Please give the records again, starting at the line that has "オンライン相談会 (77, 13)" and stopping after the line that has "加盟店スタッフBLOG (45, 1009)", with "カタログ請求" switched to "資料請求" and everything else left unchanged.

§ **Data extract**:
▬▬▬

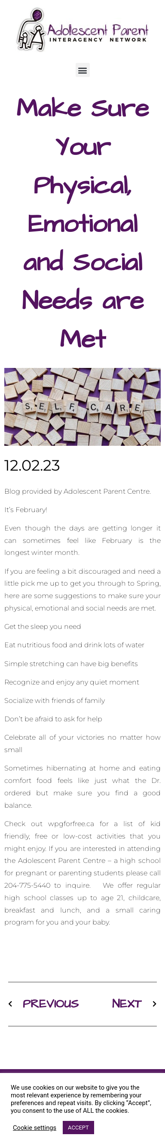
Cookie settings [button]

▬▬▬

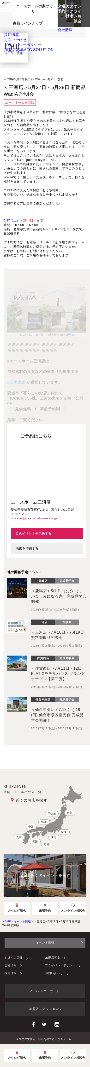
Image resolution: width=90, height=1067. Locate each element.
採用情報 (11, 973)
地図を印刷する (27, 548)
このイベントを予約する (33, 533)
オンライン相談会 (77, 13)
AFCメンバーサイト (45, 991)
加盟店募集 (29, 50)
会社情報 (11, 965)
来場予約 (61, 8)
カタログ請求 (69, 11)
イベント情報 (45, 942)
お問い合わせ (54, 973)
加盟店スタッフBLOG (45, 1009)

▬▬▬

§ **Written answer**:
オンライン相談会 (77, 13)
AFCメンバーサイト (45, 991)
加盟店募集 (29, 50)
会社情報 (11, 965)
来場予約 (61, 8)
資料請求 (69, 11)
イベント情報 (45, 942)
お問い合わせ (54, 973)
加盟店スタッフBLOG (45, 1009)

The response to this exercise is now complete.